SUPPLIED INFORMATION Block Start

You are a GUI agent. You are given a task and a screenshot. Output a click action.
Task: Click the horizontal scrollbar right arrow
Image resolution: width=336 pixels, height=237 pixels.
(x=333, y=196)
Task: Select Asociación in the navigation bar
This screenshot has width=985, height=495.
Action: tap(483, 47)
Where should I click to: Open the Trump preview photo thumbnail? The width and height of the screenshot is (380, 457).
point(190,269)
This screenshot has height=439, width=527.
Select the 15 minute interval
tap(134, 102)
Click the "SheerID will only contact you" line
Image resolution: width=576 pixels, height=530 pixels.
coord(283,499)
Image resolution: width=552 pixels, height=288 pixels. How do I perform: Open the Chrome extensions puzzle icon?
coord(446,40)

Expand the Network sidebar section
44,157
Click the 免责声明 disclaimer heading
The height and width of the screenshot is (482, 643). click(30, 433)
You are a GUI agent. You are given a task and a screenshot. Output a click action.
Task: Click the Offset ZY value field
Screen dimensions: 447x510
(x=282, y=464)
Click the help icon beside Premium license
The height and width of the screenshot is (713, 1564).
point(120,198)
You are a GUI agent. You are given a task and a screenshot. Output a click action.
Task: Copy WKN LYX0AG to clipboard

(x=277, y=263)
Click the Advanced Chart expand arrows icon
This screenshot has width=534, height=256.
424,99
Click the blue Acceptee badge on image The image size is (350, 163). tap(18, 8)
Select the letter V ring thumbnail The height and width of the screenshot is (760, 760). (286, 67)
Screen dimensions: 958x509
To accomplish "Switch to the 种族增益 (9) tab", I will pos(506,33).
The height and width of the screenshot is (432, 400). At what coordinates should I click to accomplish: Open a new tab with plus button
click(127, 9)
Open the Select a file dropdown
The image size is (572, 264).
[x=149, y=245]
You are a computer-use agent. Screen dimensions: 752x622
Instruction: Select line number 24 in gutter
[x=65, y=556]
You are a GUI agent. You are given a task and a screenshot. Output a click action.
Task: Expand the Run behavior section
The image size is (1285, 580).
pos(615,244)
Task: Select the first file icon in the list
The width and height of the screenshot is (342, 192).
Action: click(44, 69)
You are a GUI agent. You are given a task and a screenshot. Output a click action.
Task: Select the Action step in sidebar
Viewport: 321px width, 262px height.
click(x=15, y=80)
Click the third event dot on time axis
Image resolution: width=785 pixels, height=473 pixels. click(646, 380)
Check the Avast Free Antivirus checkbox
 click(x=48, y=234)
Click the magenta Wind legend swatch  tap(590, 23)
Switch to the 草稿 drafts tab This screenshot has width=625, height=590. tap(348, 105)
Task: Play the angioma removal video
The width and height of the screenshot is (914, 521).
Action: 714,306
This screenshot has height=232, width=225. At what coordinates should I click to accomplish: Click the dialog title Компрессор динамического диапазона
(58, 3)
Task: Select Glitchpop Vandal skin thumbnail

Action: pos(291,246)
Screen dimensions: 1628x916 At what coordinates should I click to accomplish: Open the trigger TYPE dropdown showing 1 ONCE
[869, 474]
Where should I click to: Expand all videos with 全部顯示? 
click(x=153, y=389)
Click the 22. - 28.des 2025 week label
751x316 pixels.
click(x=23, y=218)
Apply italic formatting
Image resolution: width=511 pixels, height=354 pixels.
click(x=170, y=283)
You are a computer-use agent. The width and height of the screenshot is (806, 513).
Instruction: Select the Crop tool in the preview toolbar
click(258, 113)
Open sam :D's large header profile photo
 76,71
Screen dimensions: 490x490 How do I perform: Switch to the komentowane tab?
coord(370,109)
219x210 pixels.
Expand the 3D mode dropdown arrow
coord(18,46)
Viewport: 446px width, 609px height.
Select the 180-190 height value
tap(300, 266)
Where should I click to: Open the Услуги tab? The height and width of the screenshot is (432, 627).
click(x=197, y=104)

SUPPLIED INFORMATION Block End

A faithful copy of all the records is required.

You are a GUI agent. You are given a task and a screenshot. Output a click action.
Task: Click the horizontal scrollbar right arrow
Image resolution: width=336 pixels, height=237 pixels.
(x=333, y=196)
Task: Select Asociación in the navigation bar
This screenshot has width=985, height=495.
Action: tap(483, 47)
Where should I click to: Open the Trump preview photo thumbnail? The width and height of the screenshot is (380, 457).
point(190,269)
This screenshot has height=439, width=527.
Select the 15 minute interval
tap(134, 102)
Click the "SheerID will only contact you" line
Image resolution: width=576 pixels, height=530 pixels.
coord(283,499)
Image resolution: width=552 pixels, height=288 pixels. How do I perform: Open the Chrome extensions puzzle icon?
coord(446,40)

Expand the Network sidebar section
44,157
Click the 免责声明 disclaimer heading
The height and width of the screenshot is (482, 643). click(30, 433)
You are a GUI agent. You are given a task and a screenshot. Output a click action.
Task: Click the Offset ZY value field
Screen dimensions: 447x510
(x=282, y=464)
Click the help icon beside Premium license
The height and width of the screenshot is (713, 1564).
point(120,198)
You are a GUI agent. You are given a task and a screenshot. Output a click action.
Task: Copy WKN LYX0AG to clipboard

(x=277, y=263)
Click the Advanced Chart expand arrows icon
This screenshot has width=534, height=256.
424,99
Click the blue Acceptee badge on image The image size is (350, 163). tap(18, 8)
Select the letter V ring thumbnail The height and width of the screenshot is (760, 760). (286, 67)
Screen dimensions: 958x509
To accomplish "Switch to the 种族增益 (9) tab", I will pos(506,33).
The height and width of the screenshot is (432, 400). At what coordinates should I click to accomplish: Open a new tab with plus button
click(127, 9)
Open the Select a file dropdown
The image size is (572, 264).
[x=149, y=245]
You are a computer-use agent. Screen dimensions: 752x622
Instruction: Select line number 24 in gutter
[x=65, y=556]
You are a GUI agent. You are given a task and a screenshot. Output a click action.
Task: Expand the Run behavior section
The image size is (1285, 580).
pos(615,244)
Task: Select the first file icon in the list
The width and height of the screenshot is (342, 192).
Action: click(44, 69)
You are a GUI agent. You are given a task and a screenshot. Output a click action.
Task: Select the Action step in sidebar
Viewport: 321px width, 262px height.
click(x=15, y=80)
Click the third event dot on time axis
Image resolution: width=785 pixels, height=473 pixels. click(646, 380)
Check the Avast Free Antivirus checkbox
 click(x=48, y=234)
Click the magenta Wind legend swatch  tap(590, 23)
Switch to the 草稿 drafts tab This screenshot has width=625, height=590. tap(348, 105)
Task: Play the angioma removal video
The width and height of the screenshot is (914, 521).
Action: 714,306
This screenshot has height=232, width=225. At what coordinates should I click to accomplish: Click the dialog title Компрессор динамического диапазона
(58, 3)
Task: Select Glitchpop Vandal skin thumbnail

Action: pos(291,246)
Screen dimensions: 1628x916 At what coordinates should I click to accomplish: Open the trigger TYPE dropdown showing 1 ONCE
[869, 474]
Where should I click to: Expand all videos with 全部顯示? 
click(x=153, y=389)
Click the 22. - 28.des 2025 week label
751x316 pixels.
click(x=23, y=218)
Apply italic formatting
Image resolution: width=511 pixels, height=354 pixels.
click(x=170, y=283)
You are a computer-use agent. The width and height of the screenshot is (806, 513).
Instruction: Select the Crop tool in the preview toolbar
click(258, 113)
Open sam :D's large header profile photo
 76,71
Screen dimensions: 490x490 How do I perform: Switch to the komentowane tab?
coord(370,109)
219x210 pixels.
Expand the 3D mode dropdown arrow
coord(18,46)
Viewport: 446px width, 609px height.
Select the 180-190 height value
tap(300, 266)
Where should I click to: Open the Услуги tab? The height and width of the screenshot is (432, 627).
click(x=197, y=104)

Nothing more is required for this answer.